Au vu de la cadence et du rythme, il serait vraiment utopique de programmer quoi que ce soit avant 2018. Pourtant, tous les moyens ont été déployés depuis même que Abdelmadjid Tebboune était en charge du ministère de l’Habitat. La première conclusion qui saute aux yeux ces jours-ci est que le chantier de la Grande Mosquée d’Alger avance à pas de tortue pour ne pas dire qu’il « avance à reculons ».

Sur place, le Premier ministre Abdelmadjid Tebboune a exprimé son mécontentement face à la lenteur enregistrée dans la réalisation des travaux au niveau de plusieurs structures du projet, à l’instar du minaret et de la salle de prière. Le premier ministre a souligné l’importance de rattraper le retard accusé.

Tebboune a insisté sur l’impératif de “respecter les délais impartis de concert avec la présidence de la République, à savoir décembre 2017, ce qui exige un travail en 3X8 pour rattraper le retard enregistré“, rapporte-t-on.

Il a ordonné, dans ce sens, l’élaboration d’un nouveau plan, “hebdomadaire“, sur l’état d’avancement des travaux, ajoutant que le “dôme de la mosquée devrait être posé à la prochaine visite d’inspection au chantier, prévue dans un mois“.

S’étendant sur plus de 27 hectares, la Grande Mosquée d’Alger compte une salle de prière d’une superficie de 20.000 m², une esplanade et un minaret d’une hauteur de 267 m, outre une bibliothèque, un centre culturel, une maison du Coran, des jardins, un parking, des bâtiments administratifs et d’autres pour la Protection civile et la sécurité, ainsi que des espaces réservés à la restauration.

Lancé en 2012, le projet est réalisé par le groupe public chinois CSCEC pour plus d’un milliard d’euros.

Le Premier ministre s’est rendu ensuite à l’École supérieure de la securite sociale. Après le scandale du Forum africain en décembre dernier, c’est un autre fait inédit qui s’est produit ce samedi 15 juillet lors de la visite de travail et d’inspection effectuée par le Premier ministre dans la capitale. Présent à l’École supérieure de la sécurité sociale où Abdelmadjid Tebboune devait faire une halte pour une remise de diplômes, le président du FCE a été prié de quitter la salle peu avant l’arrivée du Premier ministre.

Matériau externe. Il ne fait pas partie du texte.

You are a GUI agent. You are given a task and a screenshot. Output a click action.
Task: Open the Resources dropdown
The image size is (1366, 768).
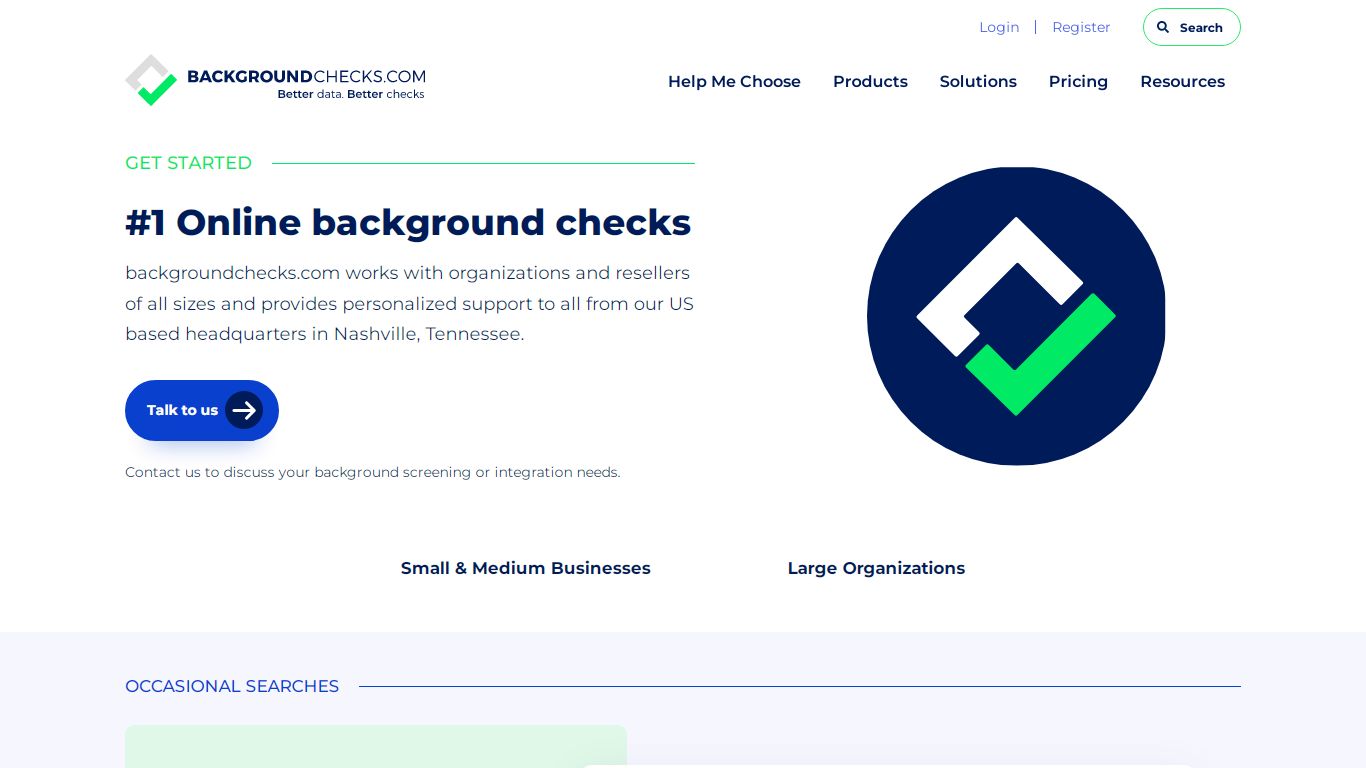pyautogui.click(x=1183, y=82)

Selon les informations rapportées par notre confrère TSA, le Premier ministre a signifié au ministre du Travail et de la Sécurité sociale, organisateur de la rencontre, qu’il ne souhaitait pas la présence d’Ali Haddad. Tebboune n’aurait  pas voulu se retrouver dans la même salle que Haddad. Le patron des patrons a donc quitté la salle avec Abdelmadjid Sidi Said, le patron de la centrale syndicale. On ignore les raisons du départ de ce dernier.